Gene ontology analyzes

GO on tier 1 genes identified in FTLD-TDP All or in individual FTLD-TDP subtype analyzes were performed using anRichment R package, which aggregates summary statistics and assesses GO term enrichment. GO terms were collapsed using the RVizgo R package. Only terms with two or more genes were considered in the analyzes. P < 0.05 was considered statistically significant.

Genetic correlation analyzes

We assessed genetic similarity between FTLD-TDP All and ALS and ADRD using the LD score regression (LDSC, https://github.com/bulik/ldsc). We estimated genetic correlations attributable to genome-wide SNPs (rg) between FTLD-TDP All and ALS, and FTLD-TDP All and ADRD using the default settings in the LDSC software and pre-calculated LD scores from the 1000 Genomes European reference population, supplied with the LDSC software.

Gene-level analysis of rare variants

Association of rare variants with the patient/control status was assessed using an unweighted burden test implemented using the SKAT_1.2.1R package. Only VQSR-pass variants with call rate > 90%, ED ≤ 4, and MAF < 0.01 in either patients or controls were included. We included only frameshift (insertion/deletion/block substitution), stopgain, stoploss, and splicing SNVs (jointly defined as LOF variants), and non-synonymous SNVs with REVEL score above 0.7522. Only genes with at least 3 patients carrying rare variants were retained. Sex and the first thirteen PCs were used as covariates. Exome-wide significance with p value < 2.5 × 10−6 (Bonferroni correction for 20,000 genes) was used. The rare variants in the top genes were confirmed by Sanger sequencing in all patient samples and visually inspected to eliminate sequencing errors. One gene enriched in rare variants in FTLD-TDP A (TDRD5) as compared to controls failed at the inspection stage due to the inclusion of a multi-allelic variant around the repetitive C-terminal end of the gene, which could not be definitively confirmed. Rare variants enriched in two genes in FTLD-TDP C (C4orf47 and TYRO3) failed confirmation via Sanger sequencing.
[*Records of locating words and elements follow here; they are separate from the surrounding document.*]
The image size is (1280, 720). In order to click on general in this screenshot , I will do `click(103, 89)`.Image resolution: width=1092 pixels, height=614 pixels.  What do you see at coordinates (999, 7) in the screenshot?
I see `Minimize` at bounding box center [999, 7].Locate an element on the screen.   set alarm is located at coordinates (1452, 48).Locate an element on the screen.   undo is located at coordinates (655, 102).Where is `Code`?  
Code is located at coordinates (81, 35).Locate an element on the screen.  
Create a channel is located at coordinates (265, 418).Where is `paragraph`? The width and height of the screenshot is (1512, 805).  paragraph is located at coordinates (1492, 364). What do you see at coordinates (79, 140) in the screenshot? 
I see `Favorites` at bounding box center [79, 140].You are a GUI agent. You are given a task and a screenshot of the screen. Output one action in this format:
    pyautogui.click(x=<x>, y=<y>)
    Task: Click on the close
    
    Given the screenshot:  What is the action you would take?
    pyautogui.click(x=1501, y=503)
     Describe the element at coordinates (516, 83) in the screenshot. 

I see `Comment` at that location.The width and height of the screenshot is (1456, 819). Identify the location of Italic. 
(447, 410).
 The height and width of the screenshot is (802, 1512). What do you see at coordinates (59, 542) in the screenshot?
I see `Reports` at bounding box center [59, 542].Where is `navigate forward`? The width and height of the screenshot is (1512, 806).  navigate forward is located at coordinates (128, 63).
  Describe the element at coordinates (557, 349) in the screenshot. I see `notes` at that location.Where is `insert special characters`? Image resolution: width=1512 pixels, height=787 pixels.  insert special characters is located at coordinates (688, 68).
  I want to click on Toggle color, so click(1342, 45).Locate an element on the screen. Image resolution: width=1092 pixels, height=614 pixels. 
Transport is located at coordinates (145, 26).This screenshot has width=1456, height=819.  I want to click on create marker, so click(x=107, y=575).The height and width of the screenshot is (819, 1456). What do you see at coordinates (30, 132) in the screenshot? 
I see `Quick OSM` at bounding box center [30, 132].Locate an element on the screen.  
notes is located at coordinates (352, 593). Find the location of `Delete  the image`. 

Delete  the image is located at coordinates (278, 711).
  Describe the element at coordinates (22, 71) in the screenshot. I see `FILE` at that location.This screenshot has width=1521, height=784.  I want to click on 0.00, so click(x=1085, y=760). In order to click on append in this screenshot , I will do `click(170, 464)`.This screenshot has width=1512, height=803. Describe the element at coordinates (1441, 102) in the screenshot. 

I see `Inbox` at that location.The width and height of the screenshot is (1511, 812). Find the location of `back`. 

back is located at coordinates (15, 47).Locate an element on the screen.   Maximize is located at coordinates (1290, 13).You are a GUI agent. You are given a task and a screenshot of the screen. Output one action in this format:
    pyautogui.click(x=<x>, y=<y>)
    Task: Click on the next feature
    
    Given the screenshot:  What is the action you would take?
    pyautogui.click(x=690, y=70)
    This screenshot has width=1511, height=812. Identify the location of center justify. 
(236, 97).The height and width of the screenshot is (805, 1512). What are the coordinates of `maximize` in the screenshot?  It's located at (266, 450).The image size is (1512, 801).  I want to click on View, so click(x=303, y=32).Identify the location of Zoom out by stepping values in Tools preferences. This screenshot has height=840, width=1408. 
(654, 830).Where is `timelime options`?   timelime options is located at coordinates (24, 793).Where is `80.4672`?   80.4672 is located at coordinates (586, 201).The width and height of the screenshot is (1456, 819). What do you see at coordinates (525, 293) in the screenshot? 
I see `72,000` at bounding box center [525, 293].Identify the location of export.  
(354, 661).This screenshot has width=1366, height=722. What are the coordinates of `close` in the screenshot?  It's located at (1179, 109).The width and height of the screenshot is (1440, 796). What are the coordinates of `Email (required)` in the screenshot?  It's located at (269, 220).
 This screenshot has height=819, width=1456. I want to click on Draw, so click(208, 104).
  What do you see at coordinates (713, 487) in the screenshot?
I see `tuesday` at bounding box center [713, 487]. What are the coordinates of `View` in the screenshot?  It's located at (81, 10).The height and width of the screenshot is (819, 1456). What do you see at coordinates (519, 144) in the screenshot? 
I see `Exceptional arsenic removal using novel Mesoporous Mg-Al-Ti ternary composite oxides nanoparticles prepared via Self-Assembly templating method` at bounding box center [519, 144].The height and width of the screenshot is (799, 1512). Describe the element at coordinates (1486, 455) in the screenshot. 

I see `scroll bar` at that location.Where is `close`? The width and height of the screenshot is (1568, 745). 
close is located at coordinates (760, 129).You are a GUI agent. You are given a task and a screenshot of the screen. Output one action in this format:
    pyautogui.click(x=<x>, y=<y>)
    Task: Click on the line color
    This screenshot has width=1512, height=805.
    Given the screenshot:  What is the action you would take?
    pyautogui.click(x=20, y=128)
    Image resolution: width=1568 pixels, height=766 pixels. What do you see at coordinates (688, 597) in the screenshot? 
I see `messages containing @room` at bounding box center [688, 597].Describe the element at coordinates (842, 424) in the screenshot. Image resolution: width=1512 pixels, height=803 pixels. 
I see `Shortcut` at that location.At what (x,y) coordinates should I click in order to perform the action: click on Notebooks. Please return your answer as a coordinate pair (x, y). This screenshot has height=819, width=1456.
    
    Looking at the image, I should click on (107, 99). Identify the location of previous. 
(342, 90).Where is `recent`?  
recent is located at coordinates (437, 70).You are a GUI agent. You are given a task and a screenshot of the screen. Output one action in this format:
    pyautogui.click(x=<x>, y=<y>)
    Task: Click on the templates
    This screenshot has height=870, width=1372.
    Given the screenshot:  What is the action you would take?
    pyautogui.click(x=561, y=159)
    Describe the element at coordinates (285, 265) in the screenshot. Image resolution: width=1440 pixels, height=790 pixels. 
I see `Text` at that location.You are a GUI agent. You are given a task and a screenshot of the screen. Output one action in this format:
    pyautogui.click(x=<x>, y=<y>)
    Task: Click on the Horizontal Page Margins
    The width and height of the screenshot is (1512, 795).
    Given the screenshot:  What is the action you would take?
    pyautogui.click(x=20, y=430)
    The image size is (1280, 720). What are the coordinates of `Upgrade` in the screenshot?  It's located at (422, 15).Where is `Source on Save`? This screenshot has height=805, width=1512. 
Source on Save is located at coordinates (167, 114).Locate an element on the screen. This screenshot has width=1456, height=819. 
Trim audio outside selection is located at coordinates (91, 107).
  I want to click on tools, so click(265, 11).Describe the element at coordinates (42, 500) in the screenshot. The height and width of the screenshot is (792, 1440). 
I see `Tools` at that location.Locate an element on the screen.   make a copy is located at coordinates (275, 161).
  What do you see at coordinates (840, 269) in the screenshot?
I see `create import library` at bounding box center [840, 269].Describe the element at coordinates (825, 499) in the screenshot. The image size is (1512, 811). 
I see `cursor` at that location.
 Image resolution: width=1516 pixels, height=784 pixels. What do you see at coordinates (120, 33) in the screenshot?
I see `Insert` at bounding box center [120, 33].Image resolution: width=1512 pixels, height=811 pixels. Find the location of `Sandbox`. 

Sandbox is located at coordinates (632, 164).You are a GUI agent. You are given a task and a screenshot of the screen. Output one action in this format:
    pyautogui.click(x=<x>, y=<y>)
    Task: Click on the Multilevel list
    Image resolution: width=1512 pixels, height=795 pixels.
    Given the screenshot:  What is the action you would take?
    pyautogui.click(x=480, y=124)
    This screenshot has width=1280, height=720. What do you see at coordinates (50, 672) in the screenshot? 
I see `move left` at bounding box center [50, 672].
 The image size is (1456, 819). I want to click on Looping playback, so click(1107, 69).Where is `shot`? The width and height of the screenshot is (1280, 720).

RBPJL and L3MBTL1 RNA expression

Assessment of module membership of RBPJL and L3MBTL1 was performed using the gene co-expression analysis from the BrainEXP-NPD23 website using default parameters. Single-nuclei RNA expression was assessed using the transcriptomic comparative viewer of the Seattle Alzheimer’s Disease Brain cell Atlas from middle temporal gyrus of 84 aged donors (42 cognitively normal and 42 with dementia).

Reporting summary

Further information on research design is available in the Nature Portfolio Reporting Summary linked to this article.